# 16 Year MAC Veteran Here!!!



## priss (Jan 7, 2008)

hello all,

my name is crystal and i live in dallas, tx.  i've been lurking for a few months but finally decided to register.  i'll paste my initial reply to my welcome email here.  it tells a little about me.

i first started wearing mac in 1992. long before there was a mac store in texas. i was in high school and mac printed a paper catalog back then. i used to order it on my moms credit card.
 i was on board just before the launch of viva glam. viva glam one was all the rage and it came with a condom!

my mac collection is centered around 13 eyeshadow pallets (15 count) and 5 blush pallets (6 count). i have over 100 mac brushes. brush #224 leads the pack at 6. im not sure how many quads, holiday pallets, paint pots and whatnot i have.

 my treasure is probably an empty powder compact from the mid-late 90's when mac packaging was silver. that didnt last long. second is an empty pot of carbon. its the large size- from that magical time when a few of the more popular shades came in the pot that blush comes in today.

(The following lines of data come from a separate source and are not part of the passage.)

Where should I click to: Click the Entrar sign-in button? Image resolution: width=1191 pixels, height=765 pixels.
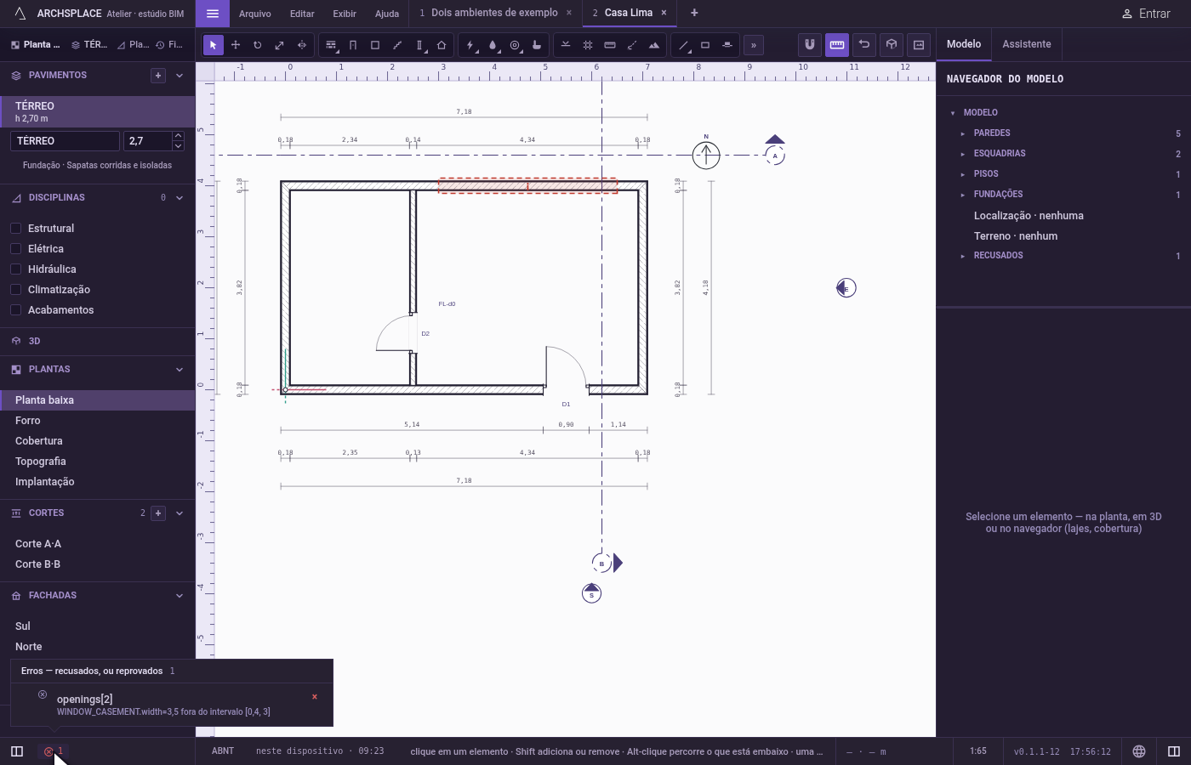(x=1146, y=14)
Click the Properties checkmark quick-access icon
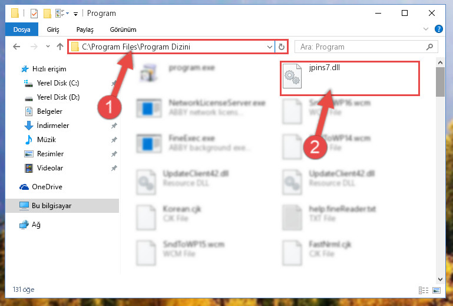Viewport: 453px width, 306px height. (34, 14)
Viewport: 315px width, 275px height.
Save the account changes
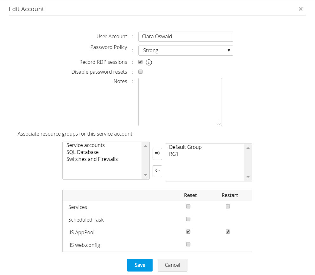click(140, 265)
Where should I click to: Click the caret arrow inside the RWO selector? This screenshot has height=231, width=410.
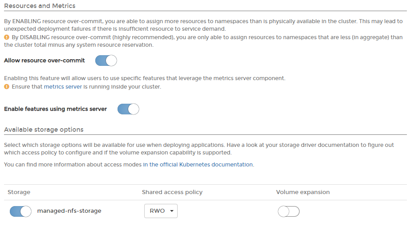coord(172,211)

i have relationships with mac artist and will start posting regularly.  i am not a mac artist, but i am a PRO card holder, so ill update pro events as i get mailers. the most recent mailer was about the grand dame of em all. a 6000 sq. ft mac store in NYC.. complete with a mixing station and photography studio.

 my friends ( one mac artist included) and i are planning a trip soon. ill take pictures and post them as well.

 thanks so much for this great forum!!!1


----------



## astronaut (Jan 7, 2008)

Wow, I'm really looking forward to your posts. I'd love to see photos of your collection!


----------



## frocher (Jan 7, 2008)

Hey Crystal, I look forward to seeing you around the board.


----------



## duch3ss25 (Jan 7, 2008)

to Specktra!


----------



## Jot (Jan 7, 2008)

welcome. Your collections sound amazing. look forward to seeing you about


----------



## natalie75 (Jan 7, 2008)

WOW, look forward to hearing/seeing more of you!!


----------



## Shimmer (Jan 7, 2008)

woot! The big D baby!


----------



## KittieSparkles (Jan 7, 2008)

Hey Crystal, Welcome!!

I also got the mailer of the store opening in NYC. I am going to be heading up soon to close on my new condo and check out the store. I was so excited when I got the mailer.


----------



## Lipglass*Lover* (Jan 7, 2008)

*~*Welcome Crystal!!!*~*


----------



## Ms. Z (Jan 7, 2008)

Welcome!
	

	
	
		
		

		
		
	


	


​I would love to see pictures of your collection, especially of things in discontinued packaging.


----------



## Hilly (Jan 7, 2008)

Welcome! I look forward to more posts!


----------



## purrtykitty (Jan 7, 2008)

Holy cow!!  Welcome, I look forward to your posts - especially your collection!!


----------



## anickia (Jan 7, 2008)

welcome and i look forward to your posts!!!!!!


----------



## missmacqtr (Jan 8, 2008)




----------



## user79 (Jan 9, 2008)

Hi crystal ! Welcome to Specktra.


----------



## gardersee (Oct 8, 2008)

Cheers


----------



## Kayteuk (Oct 9, 2008)

Wow wow wow! Definitly would love to see pics from your collection! It must be such an amazing thing to see MAC develop over time! I wish I had discovered it sooner!


----------



## pinklips1207 (Oct 9, 2008)

wow! that's an amazing collection then...i can't wait to see it!!!


----------



## blindpassion (Oct 9, 2008)

Welcome to specktra! 
	

	
	
		
		

		
		
	


	




 I am thrilled to hear what you'll be posting,
Your collection sounds fantastic!

If you feel like it, head over to "Forums" and look under the traincase section, and feel free to post your collection for everyone to see!


----------



## florabundance (Oct 10, 2008)

welcome lol i look forward to your posts!


----------



## Susanne (Oct 10, 2008)




----------



## emeraldjewels (Oct 10, 2008)

Wow, can't wait to see you post collection photo's!


----------



## makeupNdesign (Oct 10, 2008)

Impressive! I remember the days when they had the large-sized eyeshadows--I own an empty of Vapour eyeshadow in that size, lol.

So happy that you joined the forum, I bet we can all learn so much from you


----------



## n_c (Oct 10, 2008)

Welcome!


----------



## melliquor (Oct 10, 2008)




----------



## gitts (Oct 10, 2008)

I am really looking forward to your posts as a fellow woman of colour. Welcome!


----------